Tom Ricketts Mistakenly Believes His Cubs Can Win 2010 World Series

It's understandable for consumers to be happy about and test out their new purchases: Porsche drivers would want to take a spin in a new ride, new homeowners have dinner parties, and kids with new toys play with them until their parents snap. But there's a fine line between enjoying something new, and going overboard in praising it.

New Cubs owner Tom Ricketts lost sight of that line.

⇥“I’ll be honest. I think we have a team that can do it next year,” Tom Ricketts said without hesitation Friday at a Wrigley Field news conference. “The fact is, there is enough talent coming back to this team next season.”

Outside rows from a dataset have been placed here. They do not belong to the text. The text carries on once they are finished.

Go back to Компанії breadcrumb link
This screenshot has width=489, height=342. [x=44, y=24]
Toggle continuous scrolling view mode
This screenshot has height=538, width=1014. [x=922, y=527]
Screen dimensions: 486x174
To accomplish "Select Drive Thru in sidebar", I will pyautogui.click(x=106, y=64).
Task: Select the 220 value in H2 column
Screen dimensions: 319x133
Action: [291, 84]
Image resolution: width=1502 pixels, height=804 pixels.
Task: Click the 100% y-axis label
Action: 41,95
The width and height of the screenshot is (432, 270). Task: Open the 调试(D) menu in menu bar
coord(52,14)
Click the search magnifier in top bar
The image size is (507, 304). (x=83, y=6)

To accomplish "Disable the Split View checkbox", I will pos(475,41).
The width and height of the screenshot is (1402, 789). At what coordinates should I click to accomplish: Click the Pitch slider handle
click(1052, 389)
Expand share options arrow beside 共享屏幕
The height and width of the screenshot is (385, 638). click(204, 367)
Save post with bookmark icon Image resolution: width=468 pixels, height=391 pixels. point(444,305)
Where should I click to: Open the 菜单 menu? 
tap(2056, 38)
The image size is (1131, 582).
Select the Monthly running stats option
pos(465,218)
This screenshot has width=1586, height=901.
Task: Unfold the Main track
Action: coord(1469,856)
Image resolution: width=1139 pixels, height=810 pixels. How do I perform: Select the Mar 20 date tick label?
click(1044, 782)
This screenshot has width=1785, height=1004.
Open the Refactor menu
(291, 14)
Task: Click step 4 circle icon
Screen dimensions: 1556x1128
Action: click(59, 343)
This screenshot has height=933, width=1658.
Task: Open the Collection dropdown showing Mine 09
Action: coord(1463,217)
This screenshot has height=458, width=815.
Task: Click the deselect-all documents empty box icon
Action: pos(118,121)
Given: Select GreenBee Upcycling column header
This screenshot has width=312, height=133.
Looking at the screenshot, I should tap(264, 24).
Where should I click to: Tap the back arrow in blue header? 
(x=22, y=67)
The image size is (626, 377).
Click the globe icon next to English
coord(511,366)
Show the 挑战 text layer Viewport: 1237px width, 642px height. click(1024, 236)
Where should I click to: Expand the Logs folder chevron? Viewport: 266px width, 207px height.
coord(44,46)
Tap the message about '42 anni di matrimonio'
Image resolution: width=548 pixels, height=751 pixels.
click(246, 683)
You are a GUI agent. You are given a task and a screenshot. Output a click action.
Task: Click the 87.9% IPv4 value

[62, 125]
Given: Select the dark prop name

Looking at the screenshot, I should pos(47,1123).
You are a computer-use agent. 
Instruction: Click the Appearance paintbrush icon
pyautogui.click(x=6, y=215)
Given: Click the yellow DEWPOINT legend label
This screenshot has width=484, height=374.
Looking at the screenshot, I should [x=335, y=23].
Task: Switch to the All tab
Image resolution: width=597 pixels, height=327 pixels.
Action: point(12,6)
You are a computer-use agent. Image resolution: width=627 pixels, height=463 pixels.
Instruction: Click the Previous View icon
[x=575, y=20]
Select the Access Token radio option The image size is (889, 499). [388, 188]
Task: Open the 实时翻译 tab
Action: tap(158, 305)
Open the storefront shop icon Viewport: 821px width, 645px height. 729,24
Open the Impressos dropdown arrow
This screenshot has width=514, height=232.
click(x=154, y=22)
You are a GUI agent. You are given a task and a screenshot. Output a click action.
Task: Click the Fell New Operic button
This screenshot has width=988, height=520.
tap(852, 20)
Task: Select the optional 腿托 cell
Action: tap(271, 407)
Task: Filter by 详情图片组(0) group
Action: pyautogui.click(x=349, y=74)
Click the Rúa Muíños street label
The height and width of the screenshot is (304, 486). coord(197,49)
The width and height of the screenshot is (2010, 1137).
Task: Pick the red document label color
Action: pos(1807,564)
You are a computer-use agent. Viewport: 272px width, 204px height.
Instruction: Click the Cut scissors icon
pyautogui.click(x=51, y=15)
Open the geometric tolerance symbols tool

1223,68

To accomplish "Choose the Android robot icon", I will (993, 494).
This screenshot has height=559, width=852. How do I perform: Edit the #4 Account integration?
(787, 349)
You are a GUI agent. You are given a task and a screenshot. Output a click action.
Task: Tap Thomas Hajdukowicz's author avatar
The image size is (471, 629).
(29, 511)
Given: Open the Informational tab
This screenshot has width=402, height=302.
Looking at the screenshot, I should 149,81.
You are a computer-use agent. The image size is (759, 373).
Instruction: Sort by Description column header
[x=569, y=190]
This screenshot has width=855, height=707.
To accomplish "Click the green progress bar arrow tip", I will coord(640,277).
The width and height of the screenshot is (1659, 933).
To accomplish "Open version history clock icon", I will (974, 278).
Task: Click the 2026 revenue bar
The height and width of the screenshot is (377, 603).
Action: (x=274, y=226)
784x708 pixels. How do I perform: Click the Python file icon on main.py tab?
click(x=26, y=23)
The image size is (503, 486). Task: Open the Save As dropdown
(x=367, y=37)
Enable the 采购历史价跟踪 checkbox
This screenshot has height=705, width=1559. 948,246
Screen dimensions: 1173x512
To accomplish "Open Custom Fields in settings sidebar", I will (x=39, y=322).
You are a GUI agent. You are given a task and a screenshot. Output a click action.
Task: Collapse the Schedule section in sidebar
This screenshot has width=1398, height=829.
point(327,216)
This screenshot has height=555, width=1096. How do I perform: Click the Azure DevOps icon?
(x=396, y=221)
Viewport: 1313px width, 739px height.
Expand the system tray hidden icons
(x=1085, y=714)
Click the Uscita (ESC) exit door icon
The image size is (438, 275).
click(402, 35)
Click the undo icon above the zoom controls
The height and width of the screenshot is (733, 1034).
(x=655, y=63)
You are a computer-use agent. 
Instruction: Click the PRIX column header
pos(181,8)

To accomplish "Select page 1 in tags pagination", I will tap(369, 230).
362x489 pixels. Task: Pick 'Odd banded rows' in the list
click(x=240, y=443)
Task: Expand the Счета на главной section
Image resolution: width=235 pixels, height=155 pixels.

Oh, the beauty of uninformed optimism.

Look, I know you're Mr. Big Shot Baseball Owner, Tom, but that doesn't make you right on this one. In 2009, the Cubs had the fifth-worst batting average in the majors, one player with more than 20 homers (Derrek Lee), one pitcher who threw 200 innings (Ryan Dempster), a team -3.8 UZR/150. They were achingly mediocre throughout the year, unable to challenge for either the NL Central or a wild card berth. But, hey, their Pythagorean expectation says their win percentage should've been .525! They only won at a .516 clip! They should have been 85-77, not 83-78!

In all seriousness, it seems highly unlikely for the Cubs to be even a contender in the NL in 2010. Their rotation is quite good, seventh in the majors in FIP, but that's only good for sixth in the pitching-heavy NL. Their offense is getting old: Lee is 34, Alfonso Soriano is 33, Aramis Ramirez and Kosuke Fukudome are both 32. The defense is nothing special. There's nothing to suggest that this team has designs on greatness, expect for Ricketts' bravado.

Fortunately, Ricketts also has a sense of humor: Referring to the famed "Billy Goat Curse," he said, "There is no curse. There is no curse. If anybody on our team thinks he's cursed, we will move him to a lesser-cursed team." That might help him next year when the Cubs fail to win the World Series. Again.